The Royal London survey findings revealed some differing views between the genders and age groupings:

  • Women are more likely to believe that it’s more difficult than ever to buy a first home (52% of women as opposed to 42% of men).
  • People aged 55+ (14%) were more likely to say that “it’s not that hard to buy a home – you just need to put your head down and get on with it” while 10% of 25-34 year olds, who are likely to make up a considerable portion of FTBs in the country, are of this view. Meanwhile, 0% of 18-24-year olds agreed with this statement. 
  • More men than women would prefer to see rising prices solved by building more homes (60% of men vs 49% of women).
  • Women are more in favour of cuts in taxes and charges on new builds or giving bigger grants to those trying to buy (41% of women as opposed to 27% of men).
  • Those aged 35-44 were more likely to say the Government should not interfere in the housing market (31%) compared to 0% of people aged 18-24 and 24-34.

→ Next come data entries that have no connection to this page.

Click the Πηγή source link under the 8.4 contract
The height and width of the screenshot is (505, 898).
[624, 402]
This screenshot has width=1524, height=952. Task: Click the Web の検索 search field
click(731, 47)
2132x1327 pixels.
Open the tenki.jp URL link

Karen continued by commenting,

“Getting a foot on the property ladder is one of the biggest financial and life goals for many people, and it’s encouraging to see that less people now think that it’s ‘more difficult than ever before’. It’s a surprising result given that listed house prices in Ireland have in fact increased by an average of €20,000** in the past year.”

In March February this year 4,324 3,651 mortgages were approved, with FTBs accounting for over half all approvals, this was up nearly 164% on the same month last year before any Covid-19 restrictions came into effect. ***

In conclusion Karen said,

“This pick up in mortgage approvals against the backdrop of the pandemic was not expected, so there are thousands of would-be homeowners who will be looking to purchase over the next few months and years. If you are a First Time Buyer who has questions about your personal financial circumstances you should speak to a Financial Broker who will be able to advise and make recommendations to you based on your needs and particular circumstances.”

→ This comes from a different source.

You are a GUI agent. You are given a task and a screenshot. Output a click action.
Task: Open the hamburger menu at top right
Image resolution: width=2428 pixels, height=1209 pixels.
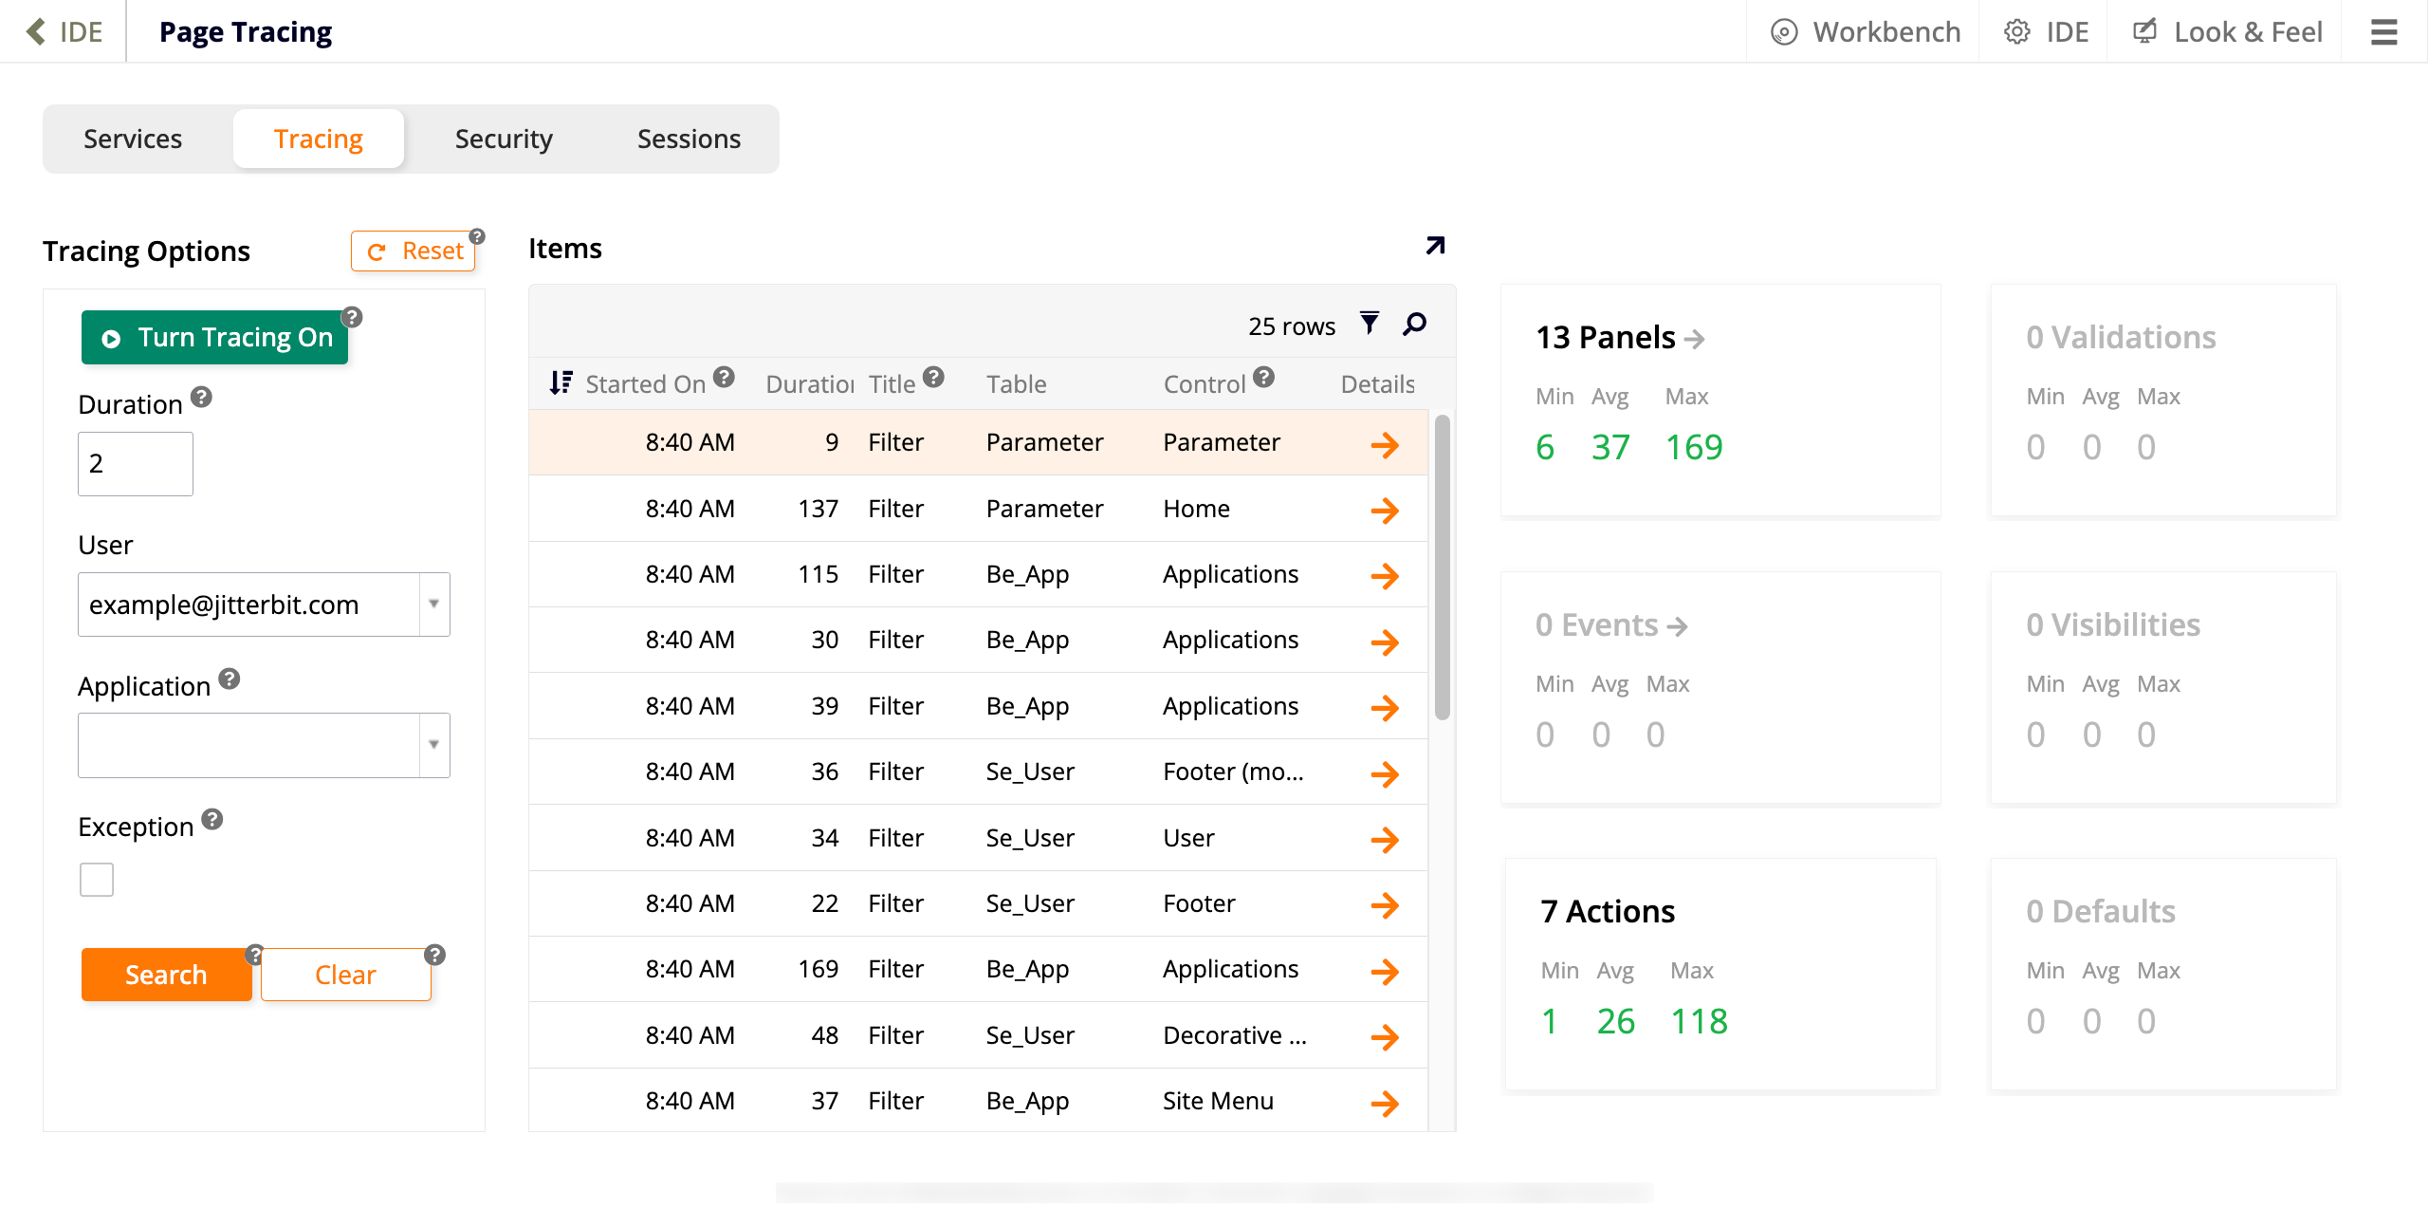[2383, 30]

About Royal London Ireland

Royal London Ireland has a history of protecting its policyholders and their families in Ireland, and recently launched a new Pensions business in Ireland. Our business heritage in Ireland is nearly 200 years. The Caledonian Insurance Company's first office outside Edinburgh opened on Dame Street, Dublin 2 in 1824.

Today, Royal London Ireland is owned by The Royal London Mutual Insurance Society Limited – the largest mutual life insurance, pensions, and investment company in the UK, and in the top 25 mutuals globally, with assets under management of €178 billion, 8.6 million policies in force, and 4,100 employees. Figures quoted are as at 30 June 2023.

Royal London Ireland’s office is based at 47-49 St Stephen’s Green, Dublin 2.